◆ **REQUIREMENT**
All lines from the one that contains "You are a GUI" through the final line of the entries must be repeated exactly. No other lines belong in the output.

◆ **INPUT DATA**

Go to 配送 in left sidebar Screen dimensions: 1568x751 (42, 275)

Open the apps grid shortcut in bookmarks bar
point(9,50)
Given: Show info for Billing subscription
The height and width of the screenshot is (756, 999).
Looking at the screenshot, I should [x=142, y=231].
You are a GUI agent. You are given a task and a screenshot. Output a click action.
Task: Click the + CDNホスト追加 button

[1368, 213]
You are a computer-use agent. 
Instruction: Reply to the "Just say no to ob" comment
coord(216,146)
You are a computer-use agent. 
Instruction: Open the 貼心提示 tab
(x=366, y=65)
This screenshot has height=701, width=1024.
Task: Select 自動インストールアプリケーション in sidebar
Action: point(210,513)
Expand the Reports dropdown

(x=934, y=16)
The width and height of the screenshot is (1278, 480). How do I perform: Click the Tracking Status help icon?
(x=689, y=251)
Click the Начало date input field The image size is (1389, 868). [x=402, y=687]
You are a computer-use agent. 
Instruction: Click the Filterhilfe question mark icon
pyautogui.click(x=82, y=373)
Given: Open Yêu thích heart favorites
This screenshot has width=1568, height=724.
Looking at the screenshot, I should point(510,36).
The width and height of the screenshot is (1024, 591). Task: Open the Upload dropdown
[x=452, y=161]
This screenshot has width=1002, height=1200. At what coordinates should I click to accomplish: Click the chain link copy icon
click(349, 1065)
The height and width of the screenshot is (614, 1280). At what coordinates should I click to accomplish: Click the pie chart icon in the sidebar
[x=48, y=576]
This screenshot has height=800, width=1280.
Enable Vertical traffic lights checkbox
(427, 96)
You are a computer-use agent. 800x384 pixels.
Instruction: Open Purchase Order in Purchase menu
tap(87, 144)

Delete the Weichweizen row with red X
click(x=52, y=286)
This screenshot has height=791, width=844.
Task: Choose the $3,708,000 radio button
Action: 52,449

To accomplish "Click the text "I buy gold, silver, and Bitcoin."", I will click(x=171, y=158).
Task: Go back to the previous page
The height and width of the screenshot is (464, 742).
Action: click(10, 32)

◆ **ANSWER SECTION**
You are a GUI agent. You are given a task and a screenshot. Output a click action.
Task: Click the + CDNホスト追加 button

[1368, 213]
You are a computer-use agent. 
Instruction: Reply to the "Just say no to ob" comment
coord(216,146)
You are a computer-use agent. 
Instruction: Open the 貼心提示 tab
(x=366, y=65)
This screenshot has height=701, width=1024.
Task: Select 自動インストールアプリケーション in sidebar
Action: point(210,513)
Expand the Reports dropdown

(x=934, y=16)
The width and height of the screenshot is (1278, 480). How do I perform: Click the Tracking Status help icon?
(x=689, y=251)
Click the Начало date input field The image size is (1389, 868). [x=402, y=687]
You are a computer-use agent. 
Instruction: Click the Filterhilfe question mark icon
pyautogui.click(x=82, y=373)
Given: Open Yêu thích heart favorites
This screenshot has width=1568, height=724.
Looking at the screenshot, I should point(510,36).
The width and height of the screenshot is (1024, 591). Task: Open the Upload dropdown
[x=452, y=161]
This screenshot has width=1002, height=1200. At what coordinates should I click to accomplish: Click the chain link copy icon
click(349, 1065)
The height and width of the screenshot is (614, 1280). At what coordinates should I click to accomplish: Click the pie chart icon in the sidebar
[x=48, y=576]
This screenshot has height=800, width=1280.
Enable Vertical traffic lights checkbox
(427, 96)
You are a computer-use agent. 800x384 pixels.
Instruction: Open Purchase Order in Purchase menu
tap(87, 144)

Delete the Weichweizen row with red X
click(x=52, y=286)
This screenshot has height=791, width=844.
Task: Choose the $3,708,000 radio button
Action: 52,449

To accomplish "Click the text "I buy gold, silver, and Bitcoin."", I will click(x=171, y=158).
Task: Go back to the previous page
The height and width of the screenshot is (464, 742).
Action: click(10, 32)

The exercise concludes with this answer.